Si cela ne tenait qu’à moi, je serais revenue en concert depuis longtemps. Je ne demande que ça ! Malheureusement, cela n’a pas encore pu se faire, mais j’ai bon espoir que les conditions puissent être réunies bientôt Inchallah pour que l’album Les Chemins qui montent puissent enfin venir à la rencontre de son public en Algérie qui nous le réclame depuis sa sortie.
- Depuis votre prestation lors de l’inauguration de l’Opéra d’Alger Boualem Bessaih en 2016, on ne vous a plus revue fouler la scène en Algérie. Serait-ce par désenchantement de votre part ?
J’ai été invitée à chanter à l’Opéra d’Alger à trois reprises depuis son inauguration : en novembre 2016 pour un concert dans le cadre du Festival culturel international de musique symphonique, en décembre 2016 avec le programme Souvenirs d’Al Andalus dans le cadre du Festival international de musique andalouse, et en janvier 2017 avec le programme Les 1001 Lunes de la Princesse Boudour.
Depuis, il y a eu des invitations que je n’ai pu honorer pour cause d’agenda serré et de la période du confinement imposé par la pandémie de Covid-19, notamment. Mais j’espère vraiment revenir en 2024 avec Les Chemins qui montent, Inchallah.
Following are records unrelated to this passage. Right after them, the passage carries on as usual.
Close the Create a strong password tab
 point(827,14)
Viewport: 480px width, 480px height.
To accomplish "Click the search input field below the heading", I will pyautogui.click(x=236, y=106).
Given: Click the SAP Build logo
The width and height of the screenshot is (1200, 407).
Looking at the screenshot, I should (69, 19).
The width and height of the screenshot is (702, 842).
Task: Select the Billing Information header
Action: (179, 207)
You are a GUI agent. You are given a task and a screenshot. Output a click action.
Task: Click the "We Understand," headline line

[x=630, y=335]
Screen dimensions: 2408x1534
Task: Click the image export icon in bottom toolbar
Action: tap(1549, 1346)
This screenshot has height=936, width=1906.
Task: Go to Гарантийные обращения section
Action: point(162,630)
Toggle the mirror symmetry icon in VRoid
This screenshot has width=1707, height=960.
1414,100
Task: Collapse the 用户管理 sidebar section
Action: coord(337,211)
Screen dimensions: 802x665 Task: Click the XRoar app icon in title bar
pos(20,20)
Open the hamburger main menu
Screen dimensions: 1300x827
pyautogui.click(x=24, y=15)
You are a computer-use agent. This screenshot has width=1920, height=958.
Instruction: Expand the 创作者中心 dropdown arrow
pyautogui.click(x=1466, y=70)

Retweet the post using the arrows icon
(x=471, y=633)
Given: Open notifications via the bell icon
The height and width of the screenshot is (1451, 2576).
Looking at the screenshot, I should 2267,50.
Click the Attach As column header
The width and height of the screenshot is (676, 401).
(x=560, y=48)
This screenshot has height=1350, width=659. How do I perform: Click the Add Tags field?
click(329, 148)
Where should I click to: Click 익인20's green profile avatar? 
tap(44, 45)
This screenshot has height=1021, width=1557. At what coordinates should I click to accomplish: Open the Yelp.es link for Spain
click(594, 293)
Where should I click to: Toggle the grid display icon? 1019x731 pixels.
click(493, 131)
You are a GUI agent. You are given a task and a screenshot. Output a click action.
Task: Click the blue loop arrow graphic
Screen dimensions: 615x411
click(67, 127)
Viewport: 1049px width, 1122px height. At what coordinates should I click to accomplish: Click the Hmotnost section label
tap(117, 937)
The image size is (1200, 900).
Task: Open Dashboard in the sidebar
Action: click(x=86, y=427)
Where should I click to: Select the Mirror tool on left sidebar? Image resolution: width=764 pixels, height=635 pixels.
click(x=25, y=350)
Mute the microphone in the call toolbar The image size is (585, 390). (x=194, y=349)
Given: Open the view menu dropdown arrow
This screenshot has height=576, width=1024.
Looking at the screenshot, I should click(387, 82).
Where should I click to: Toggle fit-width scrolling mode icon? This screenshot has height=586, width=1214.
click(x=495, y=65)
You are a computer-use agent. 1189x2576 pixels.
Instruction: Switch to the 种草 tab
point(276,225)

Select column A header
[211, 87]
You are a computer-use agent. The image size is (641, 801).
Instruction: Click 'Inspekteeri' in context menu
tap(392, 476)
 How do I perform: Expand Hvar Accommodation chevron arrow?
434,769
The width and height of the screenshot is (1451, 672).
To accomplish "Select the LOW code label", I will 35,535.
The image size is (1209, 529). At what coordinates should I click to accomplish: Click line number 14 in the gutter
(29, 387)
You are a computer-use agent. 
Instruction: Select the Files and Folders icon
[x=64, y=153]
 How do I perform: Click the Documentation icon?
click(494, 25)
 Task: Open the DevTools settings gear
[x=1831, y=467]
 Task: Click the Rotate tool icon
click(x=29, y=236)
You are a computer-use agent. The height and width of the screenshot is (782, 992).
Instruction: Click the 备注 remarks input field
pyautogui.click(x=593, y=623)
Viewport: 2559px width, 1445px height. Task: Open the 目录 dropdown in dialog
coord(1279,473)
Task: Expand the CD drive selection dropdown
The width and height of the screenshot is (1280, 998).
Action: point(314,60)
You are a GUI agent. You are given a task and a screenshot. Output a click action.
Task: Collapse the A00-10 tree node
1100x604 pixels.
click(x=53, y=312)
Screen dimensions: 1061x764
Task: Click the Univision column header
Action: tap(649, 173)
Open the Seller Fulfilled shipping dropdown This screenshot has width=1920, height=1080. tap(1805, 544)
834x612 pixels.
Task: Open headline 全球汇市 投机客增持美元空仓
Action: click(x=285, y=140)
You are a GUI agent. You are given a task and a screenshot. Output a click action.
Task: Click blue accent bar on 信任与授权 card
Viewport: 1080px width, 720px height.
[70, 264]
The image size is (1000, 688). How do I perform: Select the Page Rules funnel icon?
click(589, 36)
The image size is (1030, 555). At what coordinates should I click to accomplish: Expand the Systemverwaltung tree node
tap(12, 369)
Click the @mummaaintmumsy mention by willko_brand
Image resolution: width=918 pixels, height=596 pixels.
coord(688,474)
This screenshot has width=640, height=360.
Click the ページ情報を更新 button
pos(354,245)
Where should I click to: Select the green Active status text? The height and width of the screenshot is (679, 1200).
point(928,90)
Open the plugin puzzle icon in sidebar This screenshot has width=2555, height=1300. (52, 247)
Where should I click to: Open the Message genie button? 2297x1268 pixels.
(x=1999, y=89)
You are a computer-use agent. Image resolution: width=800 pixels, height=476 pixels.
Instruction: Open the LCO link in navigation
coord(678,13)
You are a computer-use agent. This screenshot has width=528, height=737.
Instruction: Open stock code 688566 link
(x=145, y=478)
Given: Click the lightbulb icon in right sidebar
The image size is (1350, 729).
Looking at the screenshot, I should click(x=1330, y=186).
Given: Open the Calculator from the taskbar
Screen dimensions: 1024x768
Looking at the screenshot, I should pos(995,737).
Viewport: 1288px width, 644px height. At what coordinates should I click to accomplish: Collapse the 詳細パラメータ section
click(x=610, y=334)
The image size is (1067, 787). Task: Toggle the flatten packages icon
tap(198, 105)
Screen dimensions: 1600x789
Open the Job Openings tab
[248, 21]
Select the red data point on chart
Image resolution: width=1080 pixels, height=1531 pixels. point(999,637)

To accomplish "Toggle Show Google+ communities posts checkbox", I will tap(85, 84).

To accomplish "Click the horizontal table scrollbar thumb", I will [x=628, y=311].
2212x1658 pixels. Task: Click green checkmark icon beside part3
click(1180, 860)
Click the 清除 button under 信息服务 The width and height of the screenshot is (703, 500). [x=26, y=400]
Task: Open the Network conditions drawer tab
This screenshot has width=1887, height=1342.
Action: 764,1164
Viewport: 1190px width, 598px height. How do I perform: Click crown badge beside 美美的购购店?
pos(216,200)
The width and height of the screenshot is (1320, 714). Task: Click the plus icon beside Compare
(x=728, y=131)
- En dehors des concerts et des opéras auxquels vous participez, y a-t-il des projets qui vous tiennent à cœur et que vous envisagez de concrétiser ?
Dans l’immédiat, j’ai plusieurs projets avec orchestre, notamment avec l’album Les Chemins qui montent sus-évoqué, mais aussi des projets mêlant le classique et le jazz, des projets de musique de la Méditerranée, des projets de musique baroque et un autre projet avec un quatuor à cordes.